WTX promotes NRF2-dependent transcription. A, two nonoverlapping siRNAs reduce WTX transcript levels. HEK293T cells were transfected with the indicated siRNAs. Total RNA was isolated 48 h after transfection, and relative transcript levels were quantified as the ratio compared with β-actin transcripts. B, WTX is required for activation of an ARE-luciferase reporter. HEK293T cells stably expressing an ARE-driven firefly-luciferase reporter as well as a control CMV-driven Renilla luciferase reporter were transfected with siRNAs and either DMSO or tBHQ. Relative levels of ARE-driven firefly luciferase compared with control CMV-driven Renilla luciferase are plotted.
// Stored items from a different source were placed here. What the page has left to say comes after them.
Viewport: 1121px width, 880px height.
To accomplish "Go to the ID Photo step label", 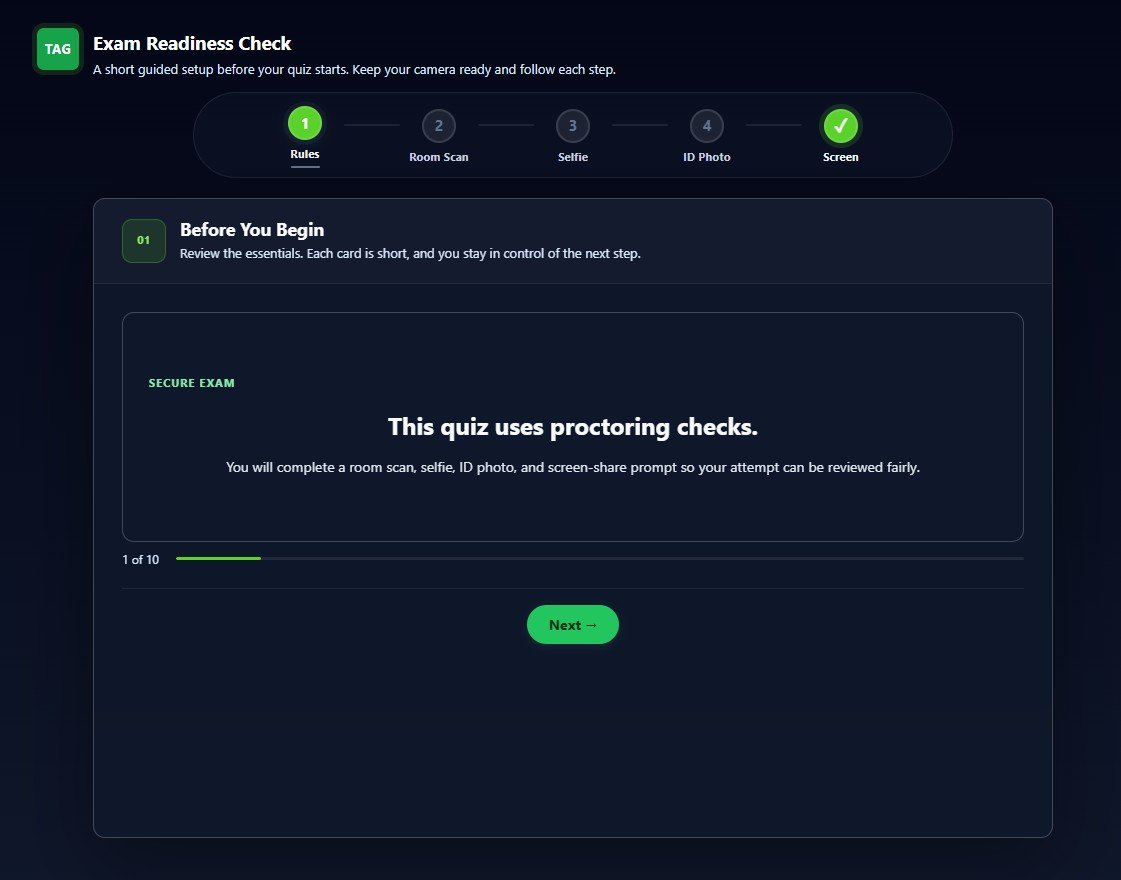I will click(x=706, y=157).
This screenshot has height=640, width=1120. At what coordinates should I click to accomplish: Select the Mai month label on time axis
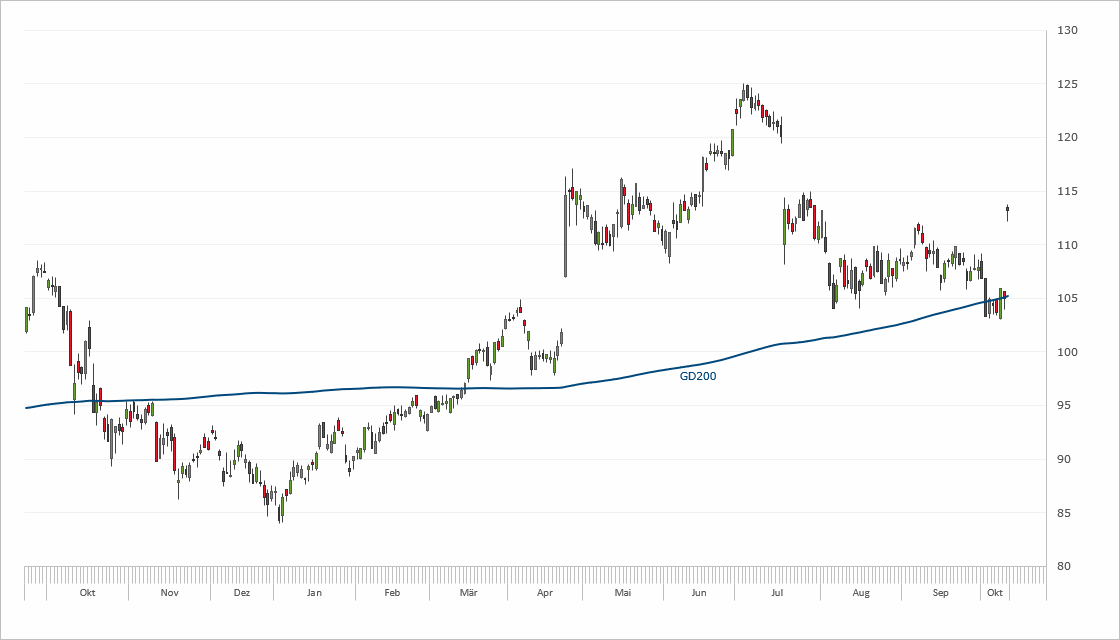click(623, 593)
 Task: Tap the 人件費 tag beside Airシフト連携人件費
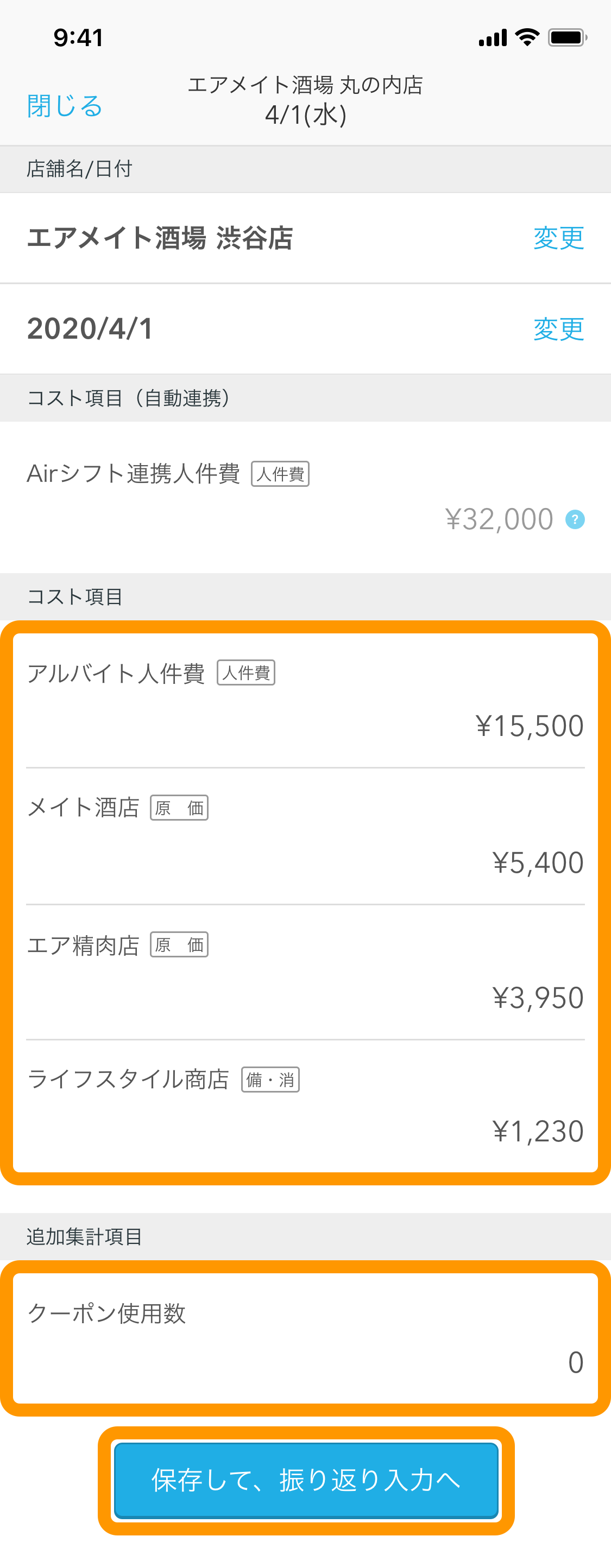coord(280,474)
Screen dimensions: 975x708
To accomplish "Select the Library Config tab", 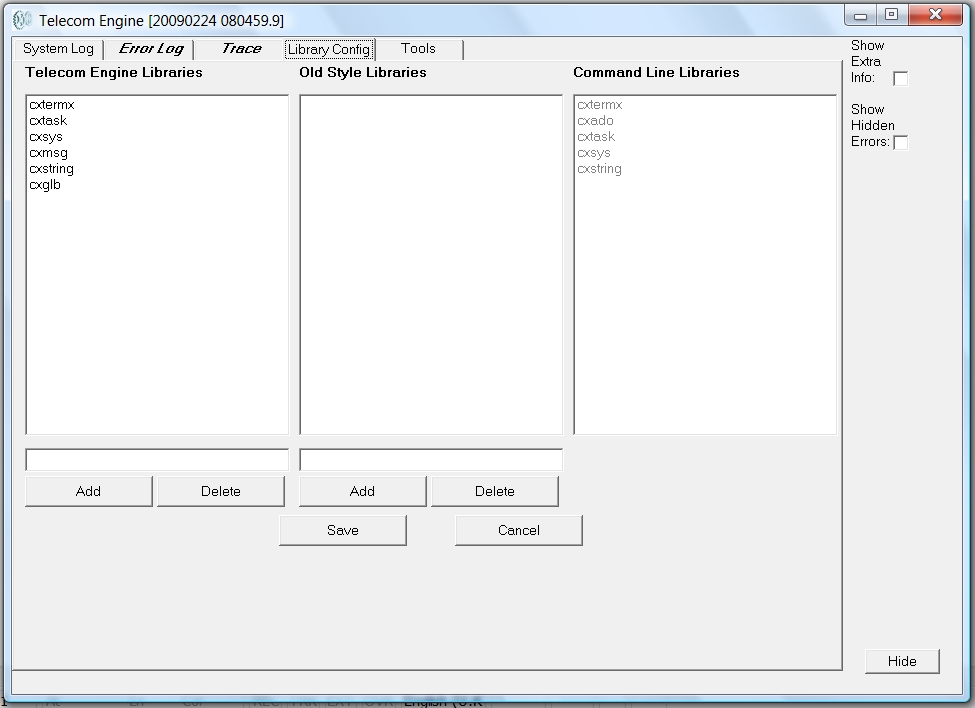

Error bars represent means ± S.D. of three technical replicates. Data are representative of three biological replicates. C, overexpression of WTX activates an ARE-luciferase reporter. HEK293T cells were transfected with the ARE-firefly luciferase reporter, a control CMV Renilla luciferase control reporter, and the indicated FLAG-tagged DNA constructs. Cells were treated with tBHQ, and luciferase levels were quantified as in B. D, loss of WTX inhibits transcription of endogenous NQO1. H1299 cells expressing an NQO1-YFP fusion protein under control of the endogenous promoter were transfected with the indicated siRNAs and treated with either DMSO or tBHQ. Relative YFP fluorescence is plotted. Error bars represent means ± S.D. of four technical replicates. Data are representative of three biological replicates. *, p < 0.02 when comparing WTX siRNA with control. E, loss of WTX increases the cellular sensitivity to etoposide. HEK293T cells were transfected with the indicated siRNAs and treated with etoposide. Cell viability was determined by measuring the metabolic activity of mitochondria (3-(4,5-dimethylthiazol-2-yl)-2,5-diphenyltetrazolium bromide (MTT) assay). *, p < 0.03 when comparing NRF2 and WTX siRNAs with control.